§ How to complete this task
For the entries below, return the line holding "You are a computer-use" together with all lines after it, unchanged, and leave every picture out.

§ Data supplied
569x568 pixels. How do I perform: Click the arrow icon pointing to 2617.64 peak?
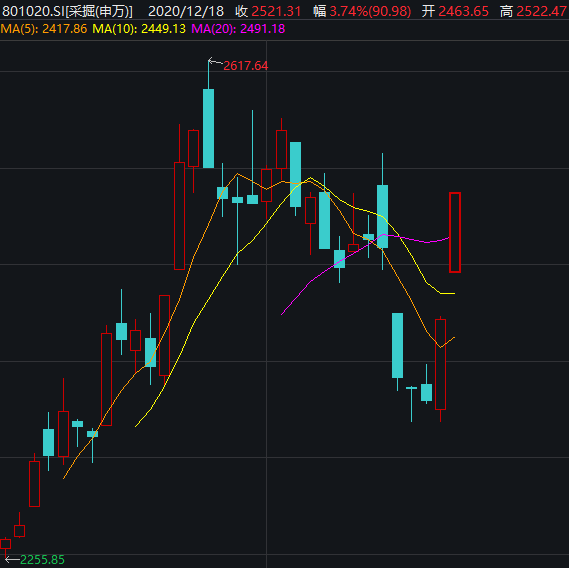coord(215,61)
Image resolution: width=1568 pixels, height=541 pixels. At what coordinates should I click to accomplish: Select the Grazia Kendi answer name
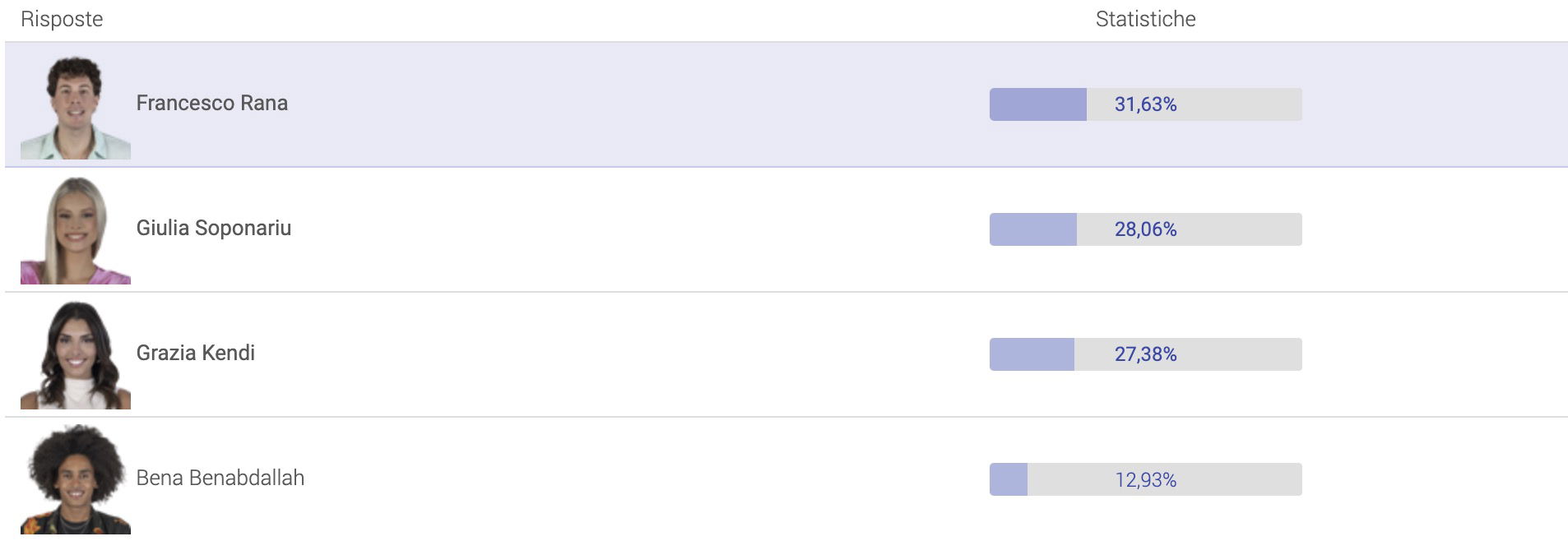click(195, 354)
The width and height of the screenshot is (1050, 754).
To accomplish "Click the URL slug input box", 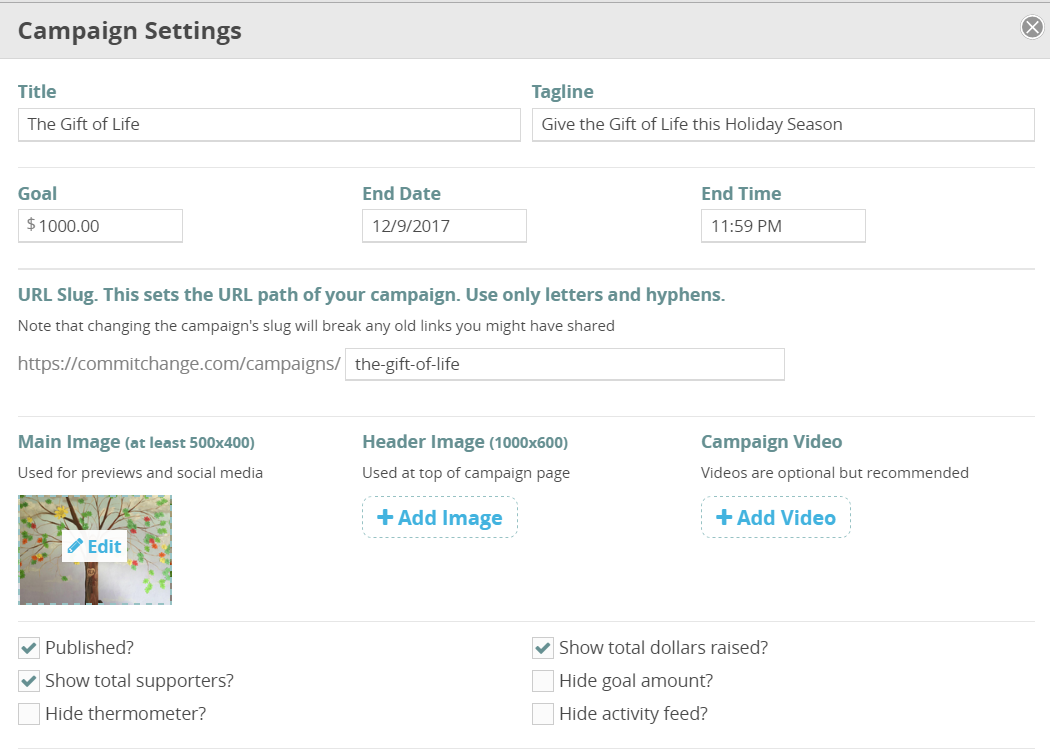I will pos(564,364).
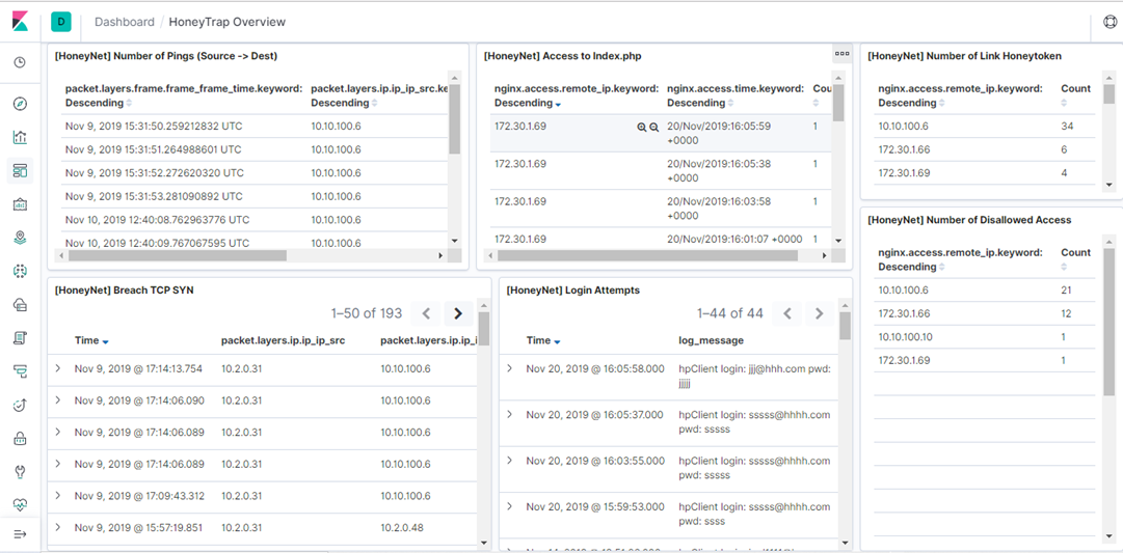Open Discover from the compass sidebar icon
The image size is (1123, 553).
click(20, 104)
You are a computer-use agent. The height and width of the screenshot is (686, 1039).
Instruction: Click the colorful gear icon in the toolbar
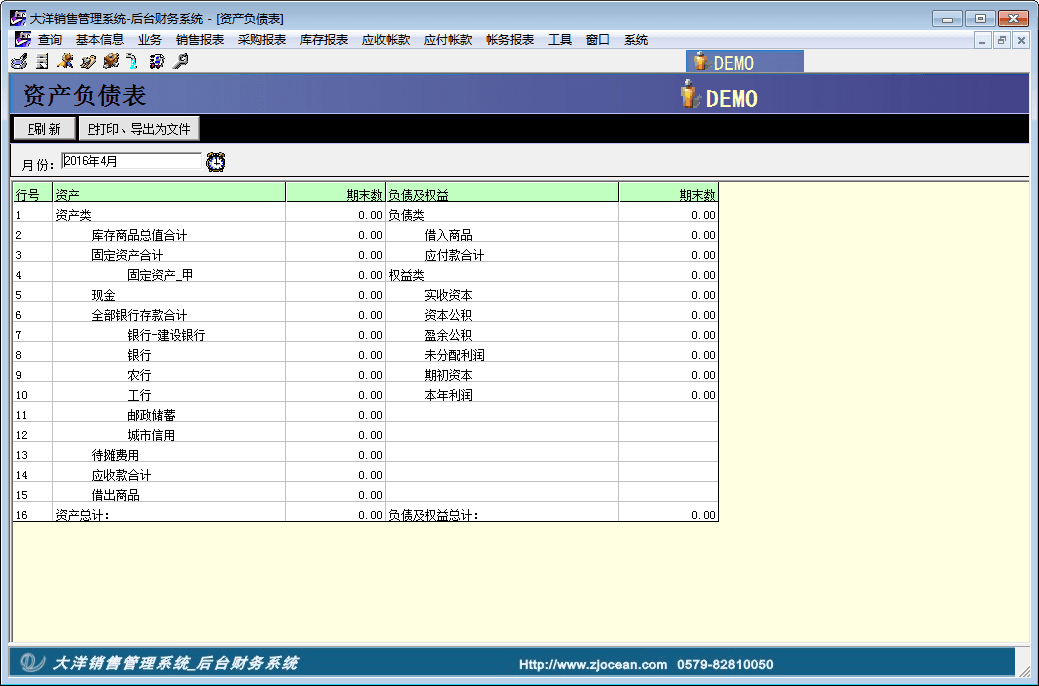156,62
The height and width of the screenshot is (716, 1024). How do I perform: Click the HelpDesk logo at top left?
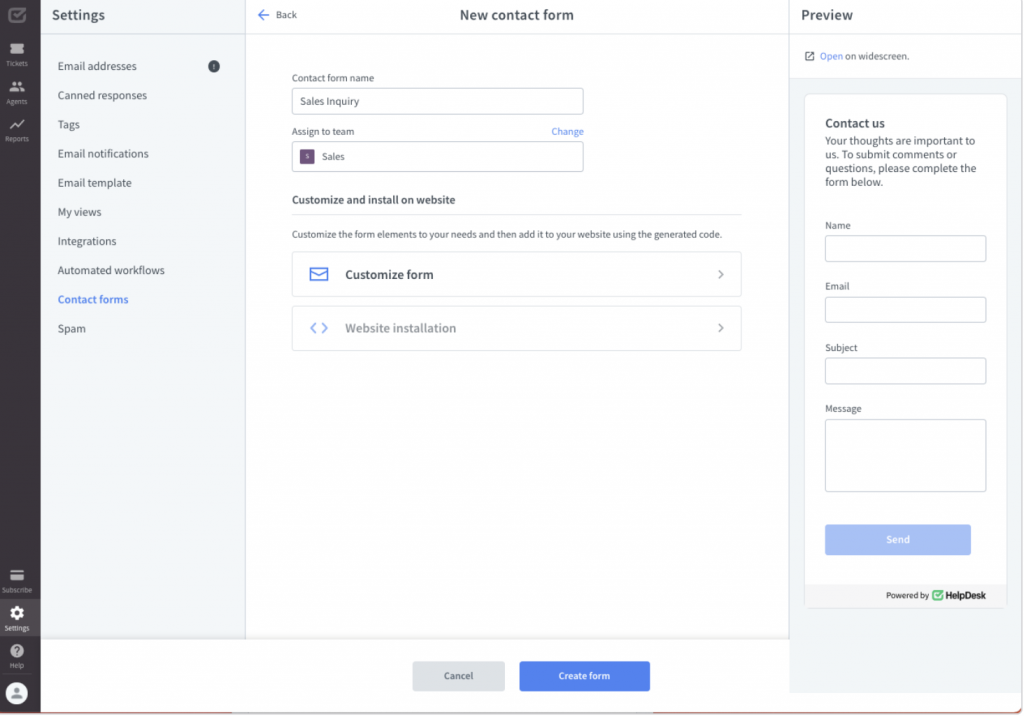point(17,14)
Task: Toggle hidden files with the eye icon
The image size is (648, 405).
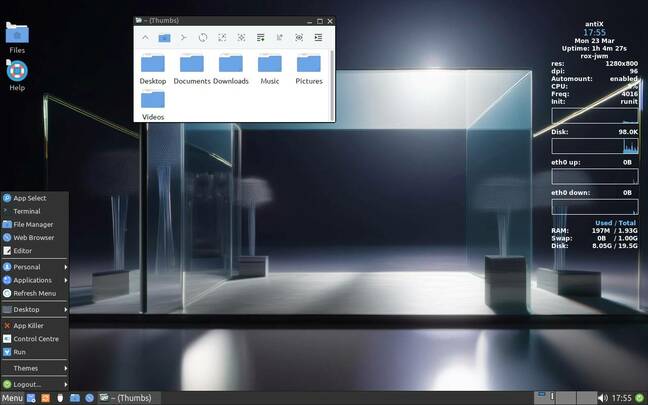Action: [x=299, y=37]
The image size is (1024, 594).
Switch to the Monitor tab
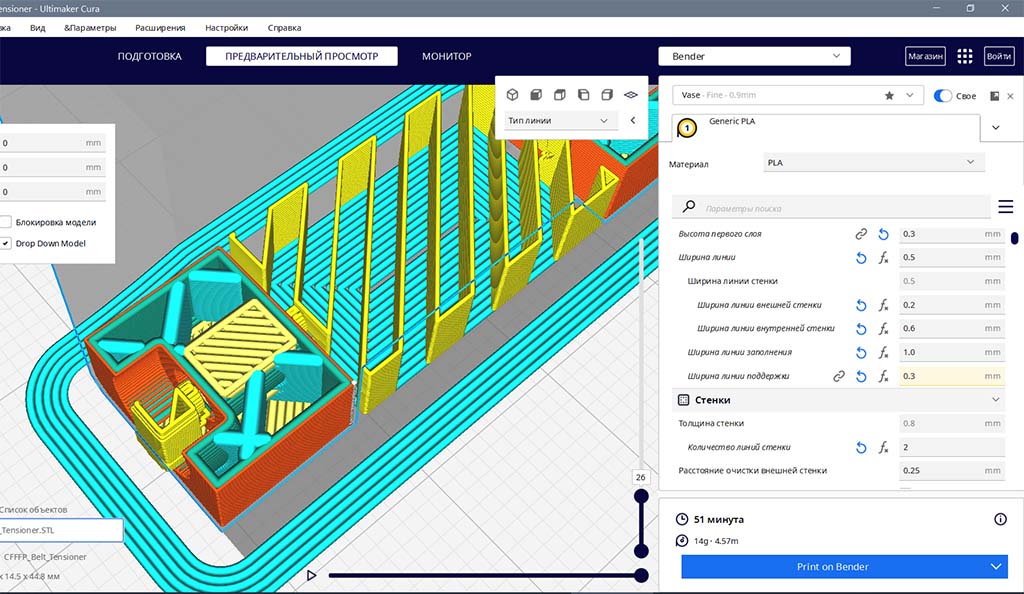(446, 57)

§ Answer to this exercise
You are a computer-use agent. The height and width of the screenshot is (686, 1039).
Instruction: Click the colorful gear icon in the toolbar
156,62
The height and width of the screenshot is (716, 1024). How do I perform: Click the HelpDesk logo at top left?
point(17,14)
Task: Toggle hidden files with the eye icon
The image size is (648, 405).
Action: [x=299, y=37]
The image size is (1024, 594).
Switch to the Monitor tab
(446, 57)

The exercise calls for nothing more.